─── PROVIDED INFORMATION

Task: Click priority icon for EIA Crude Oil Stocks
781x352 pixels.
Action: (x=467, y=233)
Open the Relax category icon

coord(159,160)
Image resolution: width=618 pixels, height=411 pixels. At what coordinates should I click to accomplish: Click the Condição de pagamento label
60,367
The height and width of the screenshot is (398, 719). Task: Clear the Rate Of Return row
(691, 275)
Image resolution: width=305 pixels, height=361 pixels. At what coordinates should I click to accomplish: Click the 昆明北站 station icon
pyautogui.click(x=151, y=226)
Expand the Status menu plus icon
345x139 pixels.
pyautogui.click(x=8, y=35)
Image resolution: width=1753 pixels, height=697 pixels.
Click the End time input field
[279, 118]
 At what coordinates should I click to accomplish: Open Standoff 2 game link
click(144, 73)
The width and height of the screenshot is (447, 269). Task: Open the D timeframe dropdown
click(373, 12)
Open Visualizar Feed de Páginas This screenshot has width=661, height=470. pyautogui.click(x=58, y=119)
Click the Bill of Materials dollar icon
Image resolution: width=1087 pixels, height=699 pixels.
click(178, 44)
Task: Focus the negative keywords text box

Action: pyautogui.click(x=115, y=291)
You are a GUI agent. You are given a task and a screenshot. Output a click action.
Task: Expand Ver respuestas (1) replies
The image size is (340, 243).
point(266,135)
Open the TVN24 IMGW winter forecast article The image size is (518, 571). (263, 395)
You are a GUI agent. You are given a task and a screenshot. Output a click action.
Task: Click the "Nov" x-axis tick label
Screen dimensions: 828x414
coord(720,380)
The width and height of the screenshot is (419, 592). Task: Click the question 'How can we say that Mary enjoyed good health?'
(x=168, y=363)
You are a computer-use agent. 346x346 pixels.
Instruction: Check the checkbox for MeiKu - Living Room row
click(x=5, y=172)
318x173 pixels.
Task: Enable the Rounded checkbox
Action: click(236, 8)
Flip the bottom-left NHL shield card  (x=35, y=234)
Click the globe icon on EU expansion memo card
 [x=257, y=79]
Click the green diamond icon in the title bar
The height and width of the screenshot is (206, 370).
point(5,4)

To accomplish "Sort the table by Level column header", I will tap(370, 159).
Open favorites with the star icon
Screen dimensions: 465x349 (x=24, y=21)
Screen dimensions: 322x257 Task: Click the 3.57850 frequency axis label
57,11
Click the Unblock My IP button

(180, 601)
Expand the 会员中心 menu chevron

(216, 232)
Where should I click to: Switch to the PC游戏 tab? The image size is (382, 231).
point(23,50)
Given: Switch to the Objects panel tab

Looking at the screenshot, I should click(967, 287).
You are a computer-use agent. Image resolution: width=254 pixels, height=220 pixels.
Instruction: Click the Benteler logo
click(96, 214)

──────

■ TASK DETAILS
Looking at the records above, say how many of their lines include the word "agent", with no other words.

■ RESULT
4